AIM OF THE EXERCISE
Go through the records and set each one down exactly, skipping any picture.

Saved entries
——————————

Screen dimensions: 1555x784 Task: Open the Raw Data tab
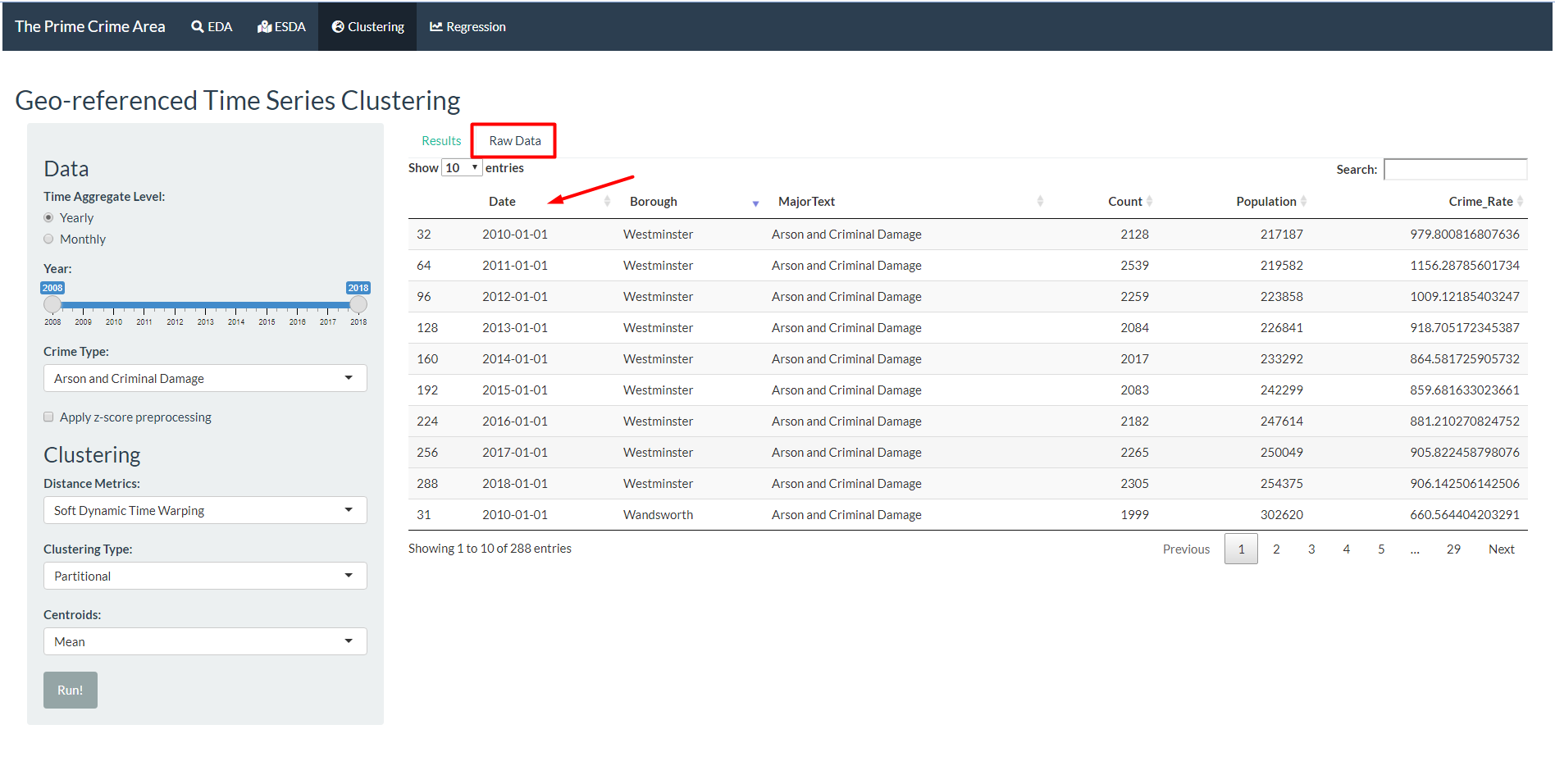(514, 141)
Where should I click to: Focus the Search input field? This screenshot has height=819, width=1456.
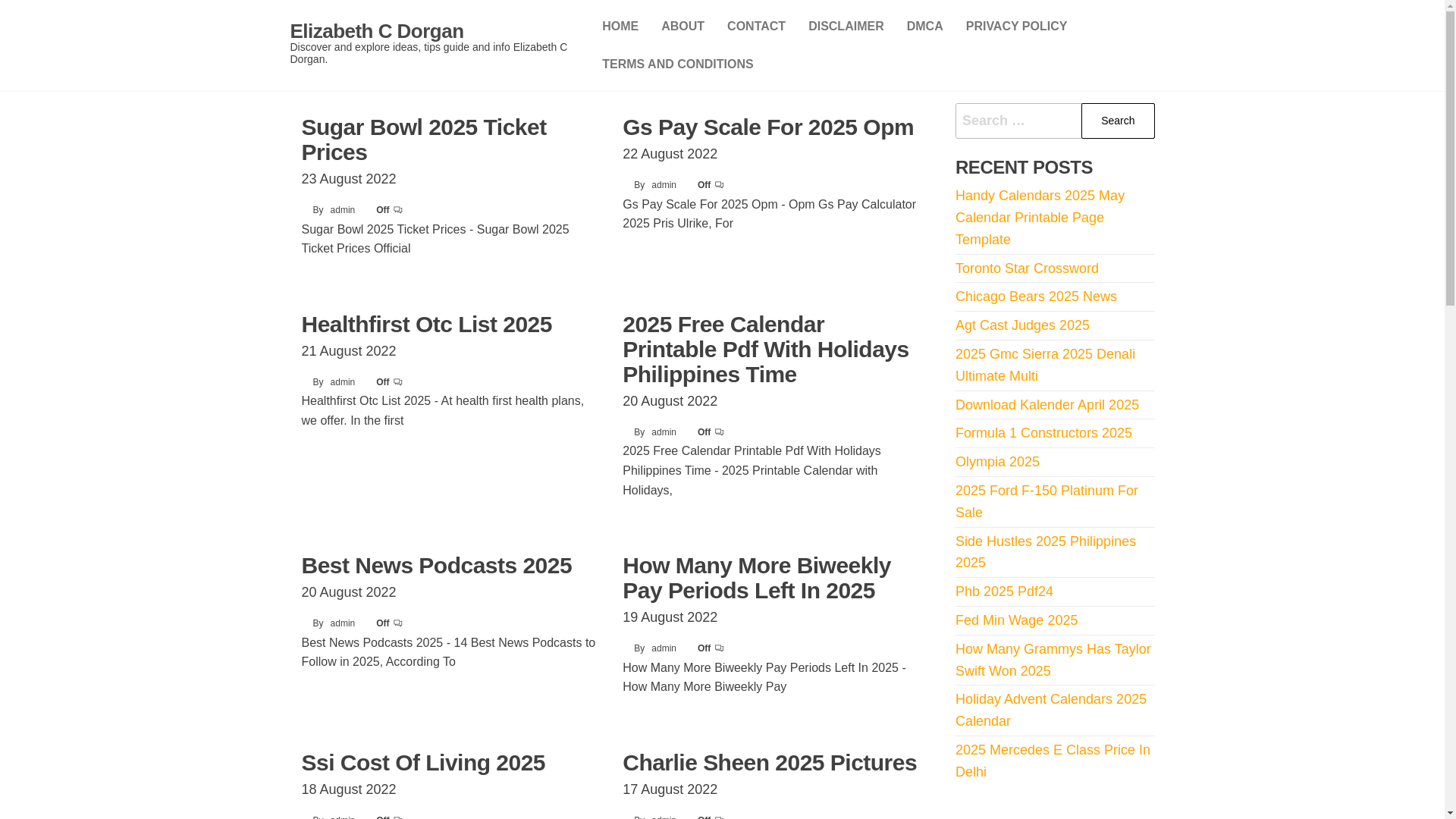1018,121
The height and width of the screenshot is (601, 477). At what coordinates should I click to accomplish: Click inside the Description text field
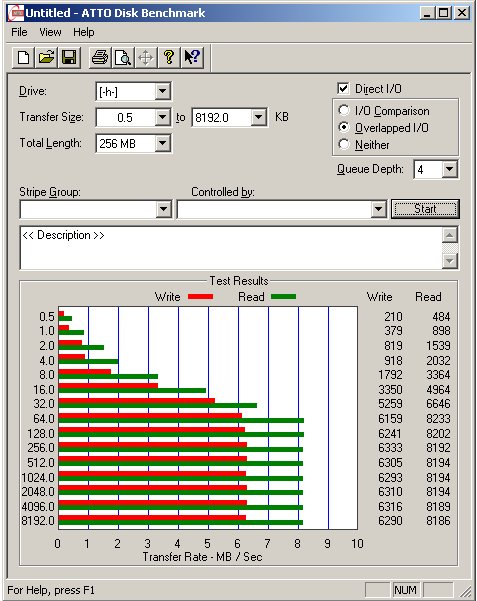tap(231, 248)
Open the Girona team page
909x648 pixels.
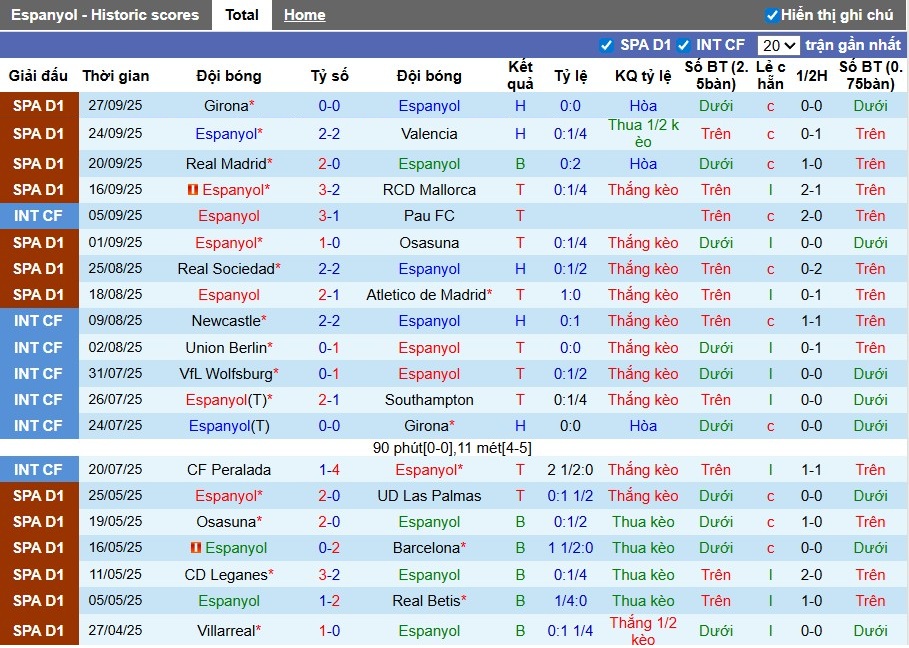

——————————

RESULT BELOW
Screen dimensions: 1555x784 Task: Open the Raw Data tab
(514, 141)
Where should I click to: Focus the Search input field? This screenshot has height=819, width=1456.
1018,121
The height and width of the screenshot is (601, 477). At what coordinates should I click to accomplish: Click inside the Description text field
tap(231, 248)
Open the Girona team page
909x648 pixels.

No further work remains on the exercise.